Behind the mask: teaching non-verbal communication

People are often encouraged to "take off their mask," but not in a third-year drama class at the University of Saskatchewan in which students learn to wear masks.

By Lana Haight
"It's a wonderful way to teach the playing of character," explained Prof. Dwayne Brenna, who has taken this method of teaching character development to other parts of the world.

"Mask acting travels well because it's a physical medium. Once you put the mask on, you adjust your body to it and it doesn't really rely on spoken word. I don't speak Spanish and I don't speak Hindi. You would think I might have trouble in Boruca (Costa Rica) or Hyderabad (India) communicating, but, in fact, these masks do the communicating for you."

At the U of S, 12 students are enrolled in Drama 318 that includes a month-long mask-acting module. The students start with studying and wearing a neutral mask, one that is plain, smooth and symmetrical. On a person, the neutral mask challenges the actor to remove all of his or her idiosyncrasies, said Brenna.

"If you can start from that sense of neutrality, you don't have to make a lot of big changes in your body or even in your voice to create a character. Sometimes it's just a matter of lifting one shoulder up one inch and then you've got a character."

Once the actors come to an understanding of neutral, Brenna has them begin to use masks with significant facial features to learn how to develop characters that would be suited to the mask. It is a departure from the traditional Stanislavski approach to acting that emphasizes working out the inner emotions of a character.

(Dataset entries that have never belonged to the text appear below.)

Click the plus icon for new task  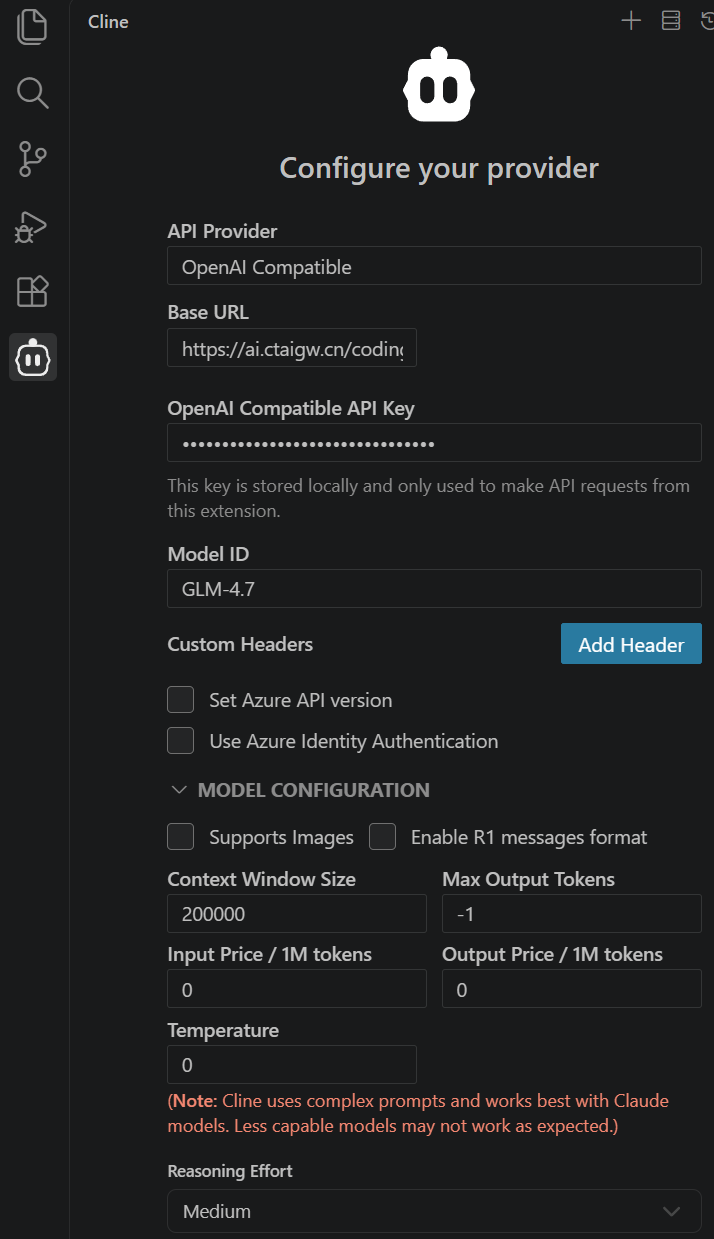coord(631,21)
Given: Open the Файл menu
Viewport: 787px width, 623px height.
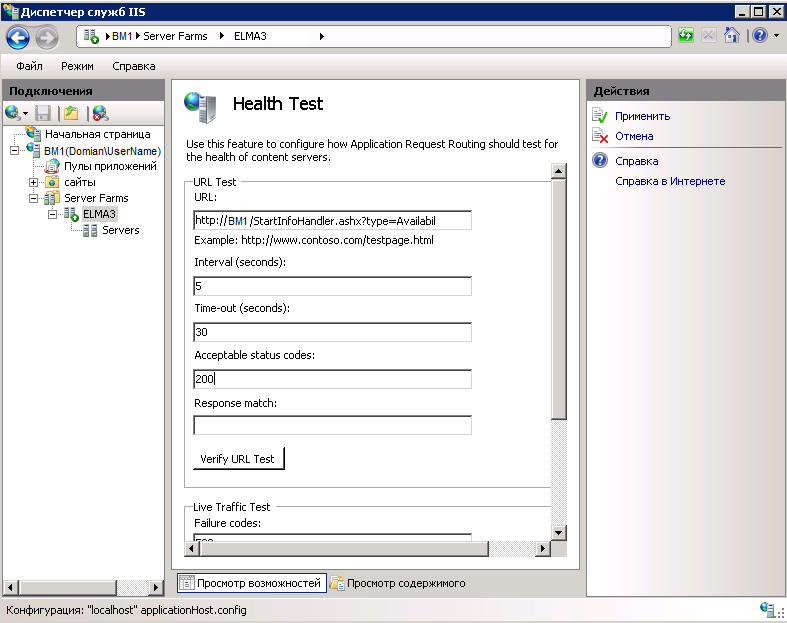Looking at the screenshot, I should pos(29,66).
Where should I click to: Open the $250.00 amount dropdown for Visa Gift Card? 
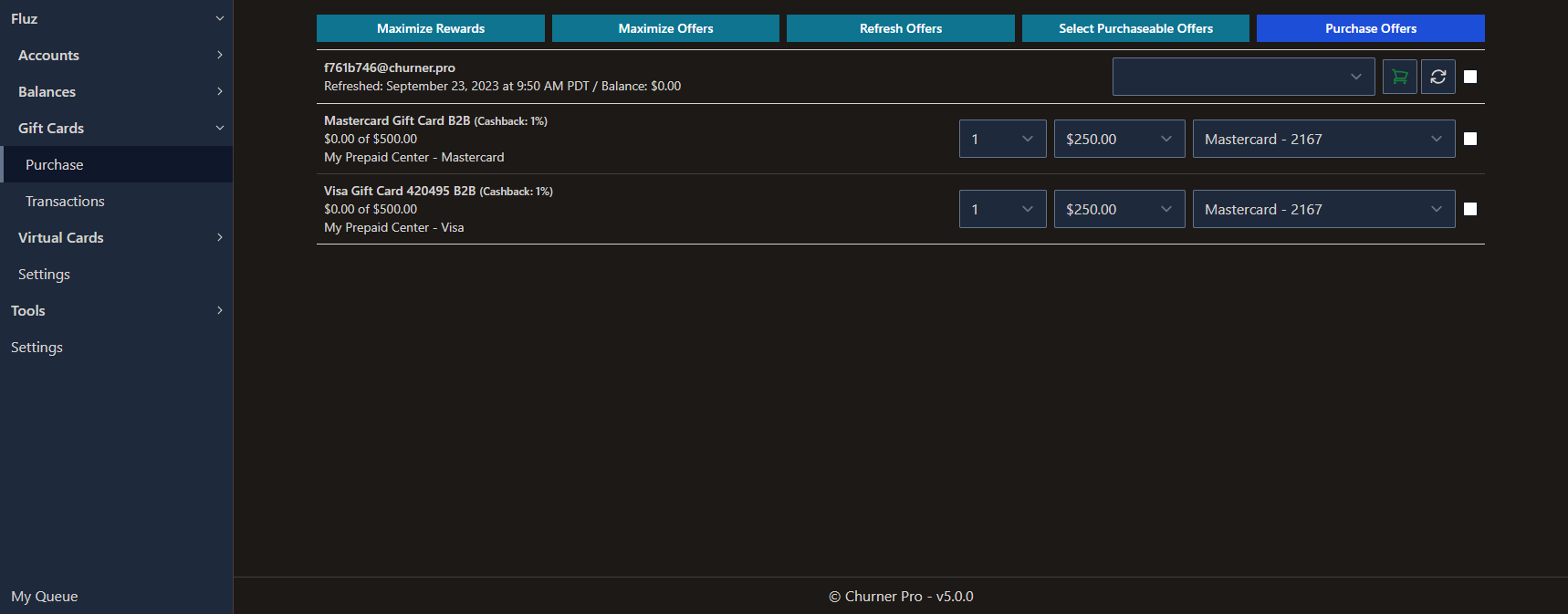pos(1119,209)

In his office in the John Mitchell Building, Brenna opens a suitcase and starts pulling out masks. While all are a rich medium brown colour and stop below the nose to expose the mouth and the jaw, the similarities end there. Each is distinct. Some have heavy eyebrows. Others are deeply wrinkled. Brenna lifts out one that has few lines and no eyebrows.

"The lines of this mask don't suggest a roundness. It has no wrinkles. It has a bit of a lip that causes you to pucker up a little. It has drooping eyelids that might suggest a sleepy character. The character often seems to be more youthful than some of the other masks. On the particular actress who last wore it, this mask became very young, very flirtatious.  She was very interested in boys."

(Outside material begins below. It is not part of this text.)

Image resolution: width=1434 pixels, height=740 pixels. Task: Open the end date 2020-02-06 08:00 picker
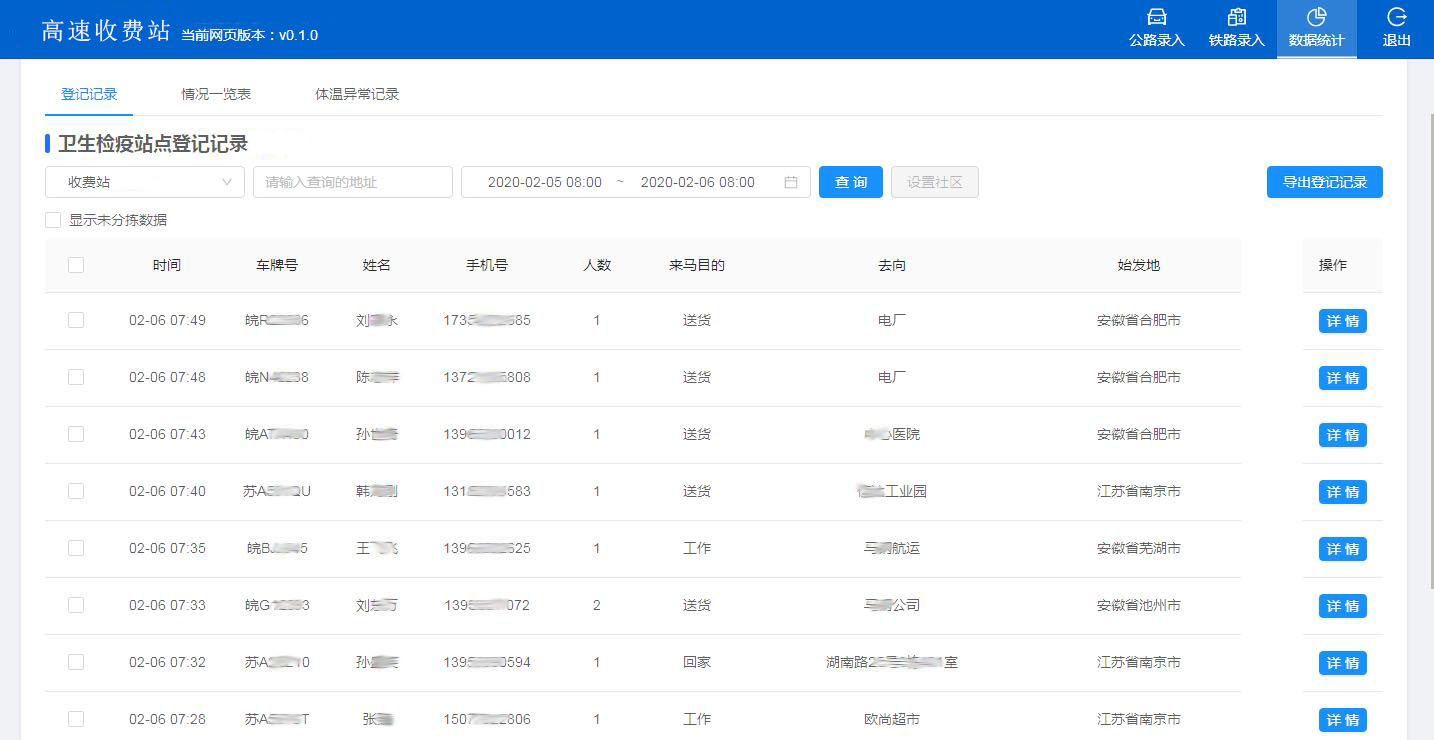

No two people wear a mask in the same way, he said. And while Brenna hasn't noticed significant differences in how Canadians interpret the masks compared with people from India or Costa Rica, the characters themselves were very much a reflection of culture.

"I've never seen anyone in Canada wear this one and take on the character of a swami," indicating a particular mask with large, round cheeks. "But in Hyderabad, the actor who put it on created a character that had a spiritual quality, but he was also very flatulent. He was always having gas and waving it away from himself,"  said Brenna laughing as he recalled his trip last winter to the University of Hyderabad in India, where he led a two-week workshop on mask and the actor.

Brenna sees benefits to students from other disciplines learning to use masks as a way of improving non-verbal communication, including body language. When someone is wearing a mask, posture is much more noticeable because the focus moves from the face to the rest of the body.

Where his masks will take him next Brenna is not sure, but the suitcase is packed and ready to go whether the destination is around the world or to a neighbouring college at the U of S.

Lana Haight is a Saskatoon freelance writer.